Secondary coordination sphere accelerates hole transfer for enhanced hydrogen photogeneration from [FeFe]-hydrogenase mimic and CdSe QDs in water

Achieving highly efficient hydrogen (H(2)) evolution via artificial photosynthesis is a great ambition pursued by scientists in recent decades because H(2) has high specific enthalpy of combustion and benign combustion product. [FeFe]-Hydrogenase ([FeFe]-H(2)ase) mimics have been demonstrated to be promising catalysts for H(2) photoproduction.
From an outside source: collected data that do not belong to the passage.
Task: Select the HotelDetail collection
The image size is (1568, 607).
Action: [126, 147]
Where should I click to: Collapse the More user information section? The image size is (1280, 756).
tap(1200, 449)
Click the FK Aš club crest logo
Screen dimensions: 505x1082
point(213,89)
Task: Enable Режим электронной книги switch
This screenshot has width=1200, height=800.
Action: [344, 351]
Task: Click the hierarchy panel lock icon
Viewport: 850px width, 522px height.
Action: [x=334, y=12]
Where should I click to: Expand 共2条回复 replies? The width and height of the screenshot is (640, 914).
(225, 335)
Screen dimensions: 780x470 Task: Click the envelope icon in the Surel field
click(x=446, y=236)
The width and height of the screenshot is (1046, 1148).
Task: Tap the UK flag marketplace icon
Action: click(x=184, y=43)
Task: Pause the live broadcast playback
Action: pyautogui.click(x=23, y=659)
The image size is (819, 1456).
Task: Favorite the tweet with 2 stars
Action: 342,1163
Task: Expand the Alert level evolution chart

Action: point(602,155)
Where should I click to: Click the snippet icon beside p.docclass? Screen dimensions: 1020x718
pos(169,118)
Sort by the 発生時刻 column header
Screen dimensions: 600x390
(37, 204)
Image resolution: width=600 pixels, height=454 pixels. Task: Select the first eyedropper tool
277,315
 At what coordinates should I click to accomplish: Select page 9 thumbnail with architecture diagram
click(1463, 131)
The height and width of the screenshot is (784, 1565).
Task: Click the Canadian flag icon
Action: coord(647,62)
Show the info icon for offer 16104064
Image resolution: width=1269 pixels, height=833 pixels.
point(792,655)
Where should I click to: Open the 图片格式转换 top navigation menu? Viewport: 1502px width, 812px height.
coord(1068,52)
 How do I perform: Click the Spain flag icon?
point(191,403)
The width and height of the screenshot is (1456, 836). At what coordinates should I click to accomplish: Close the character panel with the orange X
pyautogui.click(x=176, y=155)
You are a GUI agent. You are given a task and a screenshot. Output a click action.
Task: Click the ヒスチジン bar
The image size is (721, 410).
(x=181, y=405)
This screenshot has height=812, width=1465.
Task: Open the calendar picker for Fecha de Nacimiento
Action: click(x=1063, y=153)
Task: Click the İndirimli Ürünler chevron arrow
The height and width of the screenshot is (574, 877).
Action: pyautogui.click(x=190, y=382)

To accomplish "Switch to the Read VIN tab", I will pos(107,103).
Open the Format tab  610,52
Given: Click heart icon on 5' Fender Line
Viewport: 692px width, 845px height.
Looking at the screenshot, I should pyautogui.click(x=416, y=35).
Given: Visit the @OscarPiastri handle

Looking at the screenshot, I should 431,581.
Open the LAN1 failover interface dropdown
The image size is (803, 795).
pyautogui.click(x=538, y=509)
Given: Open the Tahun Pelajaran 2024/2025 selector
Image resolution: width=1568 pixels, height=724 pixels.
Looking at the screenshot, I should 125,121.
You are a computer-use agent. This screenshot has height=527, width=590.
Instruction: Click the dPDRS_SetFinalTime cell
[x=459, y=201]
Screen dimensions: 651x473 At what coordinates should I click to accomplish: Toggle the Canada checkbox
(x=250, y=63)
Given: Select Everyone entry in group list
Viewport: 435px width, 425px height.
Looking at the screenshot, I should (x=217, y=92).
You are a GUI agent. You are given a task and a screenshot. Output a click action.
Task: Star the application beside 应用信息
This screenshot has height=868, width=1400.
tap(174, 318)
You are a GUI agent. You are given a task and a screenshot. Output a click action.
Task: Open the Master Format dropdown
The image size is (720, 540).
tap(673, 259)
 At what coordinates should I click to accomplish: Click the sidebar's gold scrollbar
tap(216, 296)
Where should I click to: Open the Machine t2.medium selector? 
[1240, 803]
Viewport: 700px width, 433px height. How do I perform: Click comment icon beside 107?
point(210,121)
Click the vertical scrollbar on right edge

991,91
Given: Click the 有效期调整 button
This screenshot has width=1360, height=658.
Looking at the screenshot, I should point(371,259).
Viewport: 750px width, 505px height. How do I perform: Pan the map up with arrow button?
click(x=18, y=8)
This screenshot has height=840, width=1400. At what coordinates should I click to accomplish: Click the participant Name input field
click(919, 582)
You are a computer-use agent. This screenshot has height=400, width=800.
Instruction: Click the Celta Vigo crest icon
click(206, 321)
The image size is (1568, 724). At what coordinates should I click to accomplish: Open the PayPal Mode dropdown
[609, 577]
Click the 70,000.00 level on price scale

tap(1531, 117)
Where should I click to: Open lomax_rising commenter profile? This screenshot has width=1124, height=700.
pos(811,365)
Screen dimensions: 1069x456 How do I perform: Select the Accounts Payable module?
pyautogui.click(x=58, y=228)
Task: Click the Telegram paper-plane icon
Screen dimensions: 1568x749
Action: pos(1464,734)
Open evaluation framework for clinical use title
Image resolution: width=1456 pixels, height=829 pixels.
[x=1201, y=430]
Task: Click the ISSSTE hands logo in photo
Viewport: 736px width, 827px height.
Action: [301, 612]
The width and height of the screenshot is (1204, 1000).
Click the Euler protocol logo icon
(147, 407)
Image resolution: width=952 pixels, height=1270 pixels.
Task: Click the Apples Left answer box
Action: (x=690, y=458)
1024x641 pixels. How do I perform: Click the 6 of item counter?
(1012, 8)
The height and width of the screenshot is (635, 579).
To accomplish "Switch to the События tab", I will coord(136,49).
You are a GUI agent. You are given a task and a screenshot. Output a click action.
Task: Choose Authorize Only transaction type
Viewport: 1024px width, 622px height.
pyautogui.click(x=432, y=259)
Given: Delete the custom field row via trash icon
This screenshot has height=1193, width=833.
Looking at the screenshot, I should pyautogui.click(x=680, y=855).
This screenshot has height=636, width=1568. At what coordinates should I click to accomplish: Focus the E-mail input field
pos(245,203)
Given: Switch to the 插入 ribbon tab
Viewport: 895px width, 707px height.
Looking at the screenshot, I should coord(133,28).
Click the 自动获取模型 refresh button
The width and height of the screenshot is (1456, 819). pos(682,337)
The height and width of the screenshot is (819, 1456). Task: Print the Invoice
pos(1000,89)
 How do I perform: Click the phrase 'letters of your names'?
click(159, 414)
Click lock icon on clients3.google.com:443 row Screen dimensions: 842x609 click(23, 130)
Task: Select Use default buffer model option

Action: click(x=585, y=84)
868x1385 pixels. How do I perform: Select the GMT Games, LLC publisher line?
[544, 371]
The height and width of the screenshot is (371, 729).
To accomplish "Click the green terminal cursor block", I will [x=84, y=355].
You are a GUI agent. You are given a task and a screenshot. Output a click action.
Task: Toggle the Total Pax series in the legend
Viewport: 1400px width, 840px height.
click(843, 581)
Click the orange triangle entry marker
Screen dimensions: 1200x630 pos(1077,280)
However, the efficient photocatalytic H(2) generation system, consisting of PAA-g-Fe(2)S(2), CdSe QDs and H(2)A, suffered from low stability, probably due to the hole accumulation induced photooxidation of CdSe QDs and the subsequent crash of [FeFe]-H(2)ase mimics. In this work, we take advantage of supramolecular interaction for the first time to construct the secondary coordination sphere of electron donors (HA(−)) to CdSe QDs. The generated secondary coordination sphere helps realize much faster hole removal with a ~30-fold increase, thus leading to higher stability and activity for H(2) evolution. The unique photocatalytic H(2) evolution system features a great increase of turnover number to 83600, which is the highest one obtained so far for photocatalytic H(2) production by using [FeFe]-H(2)ase mimics as catalysts.